Teniendo medidor de distancia, y sabiendo la caída de nuestra bala, podemos calcular o bien cuando debemos sostener la cruz sobre el animal, o bien corregir con clicks en la elevación, o en la torreta balística.  Existen virguerías como los modelos de Sig Sauer que se comunican telemetro con visor mediante bluetooth y nos iluminan el punto de impacto en la retícula del visor!

La munición a elegir es siempre un debate con preferencias y casi todos cargados de razones, casi siempre acertadas.  Al tratarse de un disparo en el que el animal se encuentra estático, buscaremos una munición que tenga una buena rasante (que no caiga demasiado la bala por exceso de peso de la misma o por escasa velocidad de la misma).  Esto descarta como óptimos los calibres gruesos típicos para disparos cortos.  La clave es encontrar aquel calibre que su retroceso nos resulta aceptable, que tiene una pegada razonable y que tiene una velocidad adecuada. 

Si no somos fan de los magnum, los calibres mas recomendables son el 270, el 6,5 creedmore (y alguna otra variación) y el 308 Winchester.  Ambos con una punta y un gramaje adecuados, al ser de retroceso moderado, nos permitirán colocar muchos disparos en el sitio idóneo, permitiéndonos disparos terminales.  Si abrimos el espectro a los magnum, valen todos, siendo los óptimos el 300 WM y el 7mm por variedad de armas que lo montan y la variedad de puntas en distintos fabricantes, o los 270WSM y 300WSM por ser algo más contenidos de retroceso, pero con fenomenales rasantes.

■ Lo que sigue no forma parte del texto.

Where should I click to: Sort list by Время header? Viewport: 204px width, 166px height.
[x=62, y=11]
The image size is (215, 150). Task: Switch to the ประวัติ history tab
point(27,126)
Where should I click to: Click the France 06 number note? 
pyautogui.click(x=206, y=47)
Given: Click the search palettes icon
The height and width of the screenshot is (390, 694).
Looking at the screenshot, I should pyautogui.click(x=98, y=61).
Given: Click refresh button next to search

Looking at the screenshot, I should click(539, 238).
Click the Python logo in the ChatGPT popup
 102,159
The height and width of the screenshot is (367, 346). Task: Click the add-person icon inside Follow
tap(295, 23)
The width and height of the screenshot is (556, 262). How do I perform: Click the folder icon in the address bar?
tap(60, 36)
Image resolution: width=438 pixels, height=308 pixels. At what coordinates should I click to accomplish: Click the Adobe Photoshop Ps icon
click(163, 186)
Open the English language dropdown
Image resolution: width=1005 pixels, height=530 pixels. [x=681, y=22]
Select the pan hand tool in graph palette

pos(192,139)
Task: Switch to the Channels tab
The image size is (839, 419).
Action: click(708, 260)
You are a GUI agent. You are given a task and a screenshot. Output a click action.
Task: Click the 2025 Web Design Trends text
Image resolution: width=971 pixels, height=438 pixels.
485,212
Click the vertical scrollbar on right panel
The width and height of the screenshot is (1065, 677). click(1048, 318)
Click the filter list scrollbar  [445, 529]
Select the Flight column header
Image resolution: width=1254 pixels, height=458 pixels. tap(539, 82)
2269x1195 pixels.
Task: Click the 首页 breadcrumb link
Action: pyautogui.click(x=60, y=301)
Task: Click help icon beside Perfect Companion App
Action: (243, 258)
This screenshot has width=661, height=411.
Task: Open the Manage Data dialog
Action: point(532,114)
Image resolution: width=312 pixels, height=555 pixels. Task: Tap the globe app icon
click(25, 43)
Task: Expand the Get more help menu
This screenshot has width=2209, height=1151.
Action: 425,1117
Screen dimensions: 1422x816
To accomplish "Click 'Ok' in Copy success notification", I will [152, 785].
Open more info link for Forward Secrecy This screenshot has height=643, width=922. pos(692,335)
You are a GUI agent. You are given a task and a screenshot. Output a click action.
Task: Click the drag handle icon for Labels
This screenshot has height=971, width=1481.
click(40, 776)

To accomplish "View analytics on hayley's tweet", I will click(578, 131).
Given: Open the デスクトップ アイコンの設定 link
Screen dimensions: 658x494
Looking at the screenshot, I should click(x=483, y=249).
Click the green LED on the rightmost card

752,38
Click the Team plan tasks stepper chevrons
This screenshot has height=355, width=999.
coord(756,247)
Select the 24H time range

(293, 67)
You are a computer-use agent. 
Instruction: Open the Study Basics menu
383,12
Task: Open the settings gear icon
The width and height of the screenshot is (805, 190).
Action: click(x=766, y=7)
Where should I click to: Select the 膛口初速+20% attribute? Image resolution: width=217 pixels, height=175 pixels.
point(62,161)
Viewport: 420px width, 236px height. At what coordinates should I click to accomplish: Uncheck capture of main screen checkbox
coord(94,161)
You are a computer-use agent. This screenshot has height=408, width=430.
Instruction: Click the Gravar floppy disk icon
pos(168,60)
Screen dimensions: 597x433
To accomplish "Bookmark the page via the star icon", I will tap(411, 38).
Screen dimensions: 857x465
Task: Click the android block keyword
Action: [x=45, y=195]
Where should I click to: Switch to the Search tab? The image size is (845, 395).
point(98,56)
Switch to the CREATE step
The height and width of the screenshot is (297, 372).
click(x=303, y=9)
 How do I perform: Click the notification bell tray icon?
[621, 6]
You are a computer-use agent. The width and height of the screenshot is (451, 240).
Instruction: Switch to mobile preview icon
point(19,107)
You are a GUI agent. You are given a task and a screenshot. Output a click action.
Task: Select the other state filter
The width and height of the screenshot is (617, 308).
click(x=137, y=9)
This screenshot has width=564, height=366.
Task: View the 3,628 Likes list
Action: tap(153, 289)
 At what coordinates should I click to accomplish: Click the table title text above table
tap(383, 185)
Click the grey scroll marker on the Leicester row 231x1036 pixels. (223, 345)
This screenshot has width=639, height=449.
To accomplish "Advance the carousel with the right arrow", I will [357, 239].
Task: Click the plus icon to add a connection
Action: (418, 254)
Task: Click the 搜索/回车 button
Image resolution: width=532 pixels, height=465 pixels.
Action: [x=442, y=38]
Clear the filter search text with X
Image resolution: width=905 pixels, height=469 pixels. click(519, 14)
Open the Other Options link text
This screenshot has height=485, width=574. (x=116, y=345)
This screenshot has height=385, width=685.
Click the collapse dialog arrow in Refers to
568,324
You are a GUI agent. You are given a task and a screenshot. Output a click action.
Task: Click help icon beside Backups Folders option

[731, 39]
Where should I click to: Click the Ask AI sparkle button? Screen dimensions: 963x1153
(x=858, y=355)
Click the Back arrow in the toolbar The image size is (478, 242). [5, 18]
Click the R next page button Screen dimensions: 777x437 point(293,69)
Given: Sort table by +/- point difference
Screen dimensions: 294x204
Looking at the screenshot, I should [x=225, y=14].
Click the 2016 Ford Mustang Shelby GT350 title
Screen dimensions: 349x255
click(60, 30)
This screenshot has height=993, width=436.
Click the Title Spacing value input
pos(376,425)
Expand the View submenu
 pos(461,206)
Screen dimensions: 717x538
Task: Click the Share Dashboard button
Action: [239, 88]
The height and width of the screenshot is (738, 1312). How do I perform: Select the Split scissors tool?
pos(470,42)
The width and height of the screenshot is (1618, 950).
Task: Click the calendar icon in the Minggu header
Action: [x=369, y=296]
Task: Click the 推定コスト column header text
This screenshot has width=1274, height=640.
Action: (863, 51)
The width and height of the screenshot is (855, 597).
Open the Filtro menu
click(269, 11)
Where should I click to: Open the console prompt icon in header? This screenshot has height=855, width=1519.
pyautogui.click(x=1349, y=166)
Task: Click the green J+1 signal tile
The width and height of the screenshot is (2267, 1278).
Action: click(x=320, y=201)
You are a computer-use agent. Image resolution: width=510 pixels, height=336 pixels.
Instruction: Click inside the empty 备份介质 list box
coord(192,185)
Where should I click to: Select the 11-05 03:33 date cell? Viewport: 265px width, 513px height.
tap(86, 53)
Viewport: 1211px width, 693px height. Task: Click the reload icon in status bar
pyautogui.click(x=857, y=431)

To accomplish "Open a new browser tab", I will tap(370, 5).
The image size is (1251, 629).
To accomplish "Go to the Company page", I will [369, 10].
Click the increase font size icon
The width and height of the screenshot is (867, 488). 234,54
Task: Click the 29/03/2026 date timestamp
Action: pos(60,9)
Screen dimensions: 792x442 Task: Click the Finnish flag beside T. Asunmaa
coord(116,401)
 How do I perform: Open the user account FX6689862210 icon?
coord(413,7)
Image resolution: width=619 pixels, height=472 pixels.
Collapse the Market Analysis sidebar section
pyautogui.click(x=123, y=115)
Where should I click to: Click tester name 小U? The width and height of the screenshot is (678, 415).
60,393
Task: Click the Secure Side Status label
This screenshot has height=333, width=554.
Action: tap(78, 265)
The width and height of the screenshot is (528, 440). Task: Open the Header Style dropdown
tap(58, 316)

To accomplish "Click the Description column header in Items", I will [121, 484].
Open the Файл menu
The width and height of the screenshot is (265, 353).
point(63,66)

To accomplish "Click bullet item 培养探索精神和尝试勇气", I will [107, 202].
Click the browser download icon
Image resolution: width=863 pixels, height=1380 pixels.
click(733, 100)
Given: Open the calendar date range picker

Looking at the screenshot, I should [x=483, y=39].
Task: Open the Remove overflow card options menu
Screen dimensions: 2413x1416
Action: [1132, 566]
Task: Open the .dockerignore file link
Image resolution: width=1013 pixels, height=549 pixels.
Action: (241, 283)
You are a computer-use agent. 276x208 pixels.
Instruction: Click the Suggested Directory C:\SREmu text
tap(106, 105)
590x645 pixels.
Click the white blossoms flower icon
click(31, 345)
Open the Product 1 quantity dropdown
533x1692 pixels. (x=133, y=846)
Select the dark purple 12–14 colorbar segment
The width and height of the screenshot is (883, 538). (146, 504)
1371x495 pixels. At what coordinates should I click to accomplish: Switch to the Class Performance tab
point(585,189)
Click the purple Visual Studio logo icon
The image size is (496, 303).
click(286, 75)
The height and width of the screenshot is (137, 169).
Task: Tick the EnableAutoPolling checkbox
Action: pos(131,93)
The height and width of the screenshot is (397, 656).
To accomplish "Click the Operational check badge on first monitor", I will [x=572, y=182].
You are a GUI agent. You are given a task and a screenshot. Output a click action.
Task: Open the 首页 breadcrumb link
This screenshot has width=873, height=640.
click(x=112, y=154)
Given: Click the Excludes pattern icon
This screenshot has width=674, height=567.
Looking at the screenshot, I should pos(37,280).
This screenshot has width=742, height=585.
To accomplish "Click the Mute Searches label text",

En cuanto al arma, además de saber que agrupa bien con la munición elegida, es importante revisar la presión del gatillo.  Mi consejo es que nos la revise un armero autorizado y que nos lo deje por debajo del kilo de presión o incluso medio kilo.  Sobre qué arma es mejor, la respuesta es sencilla, siempre la que agrupe mejor los disparos.  El arma idónea suele ser el monotiro con la longitud de cañón adecuada (no demasiado cortos para aprovechar al máximo el potencial del calibre).  Pero son perfectamente válidos cualquier tipo de rifle de cerrojo o semiautomáticos.  Menos recomendable son los rifles express ya que suelen montar calibres pesados, más lentos y con mayor caída y no suelen ser tan precisos en disparos largos.

 

Sobre donde apuntar, cuello, corazón a pulmones suelen ser terminales, siendo el mas fulminante el cuello en la zona intermedia o donde se une con el cuerpo.  La ventaja del disparo de cuello es que no estropea la preciada carne de las zonas más nobles del animal, pero dificulta la taxidermia de pecho si quisiéramos hacerla.  Por otra parte, el disparo de cuello es el más difícil ya que requiere mayor precisión y temple pues el objetivo es mucho mas pequeño y no perdona si el disparo es bajo o alto.  Ante la duda, el codillo es el disparo mas habitual y aunque es probable que nos toque pistear un poco, suele tratarse de distancias cortas en las que el animal recorre esos metros prácticamente muerto.

Buena caza, temple y seguridad en los disparos.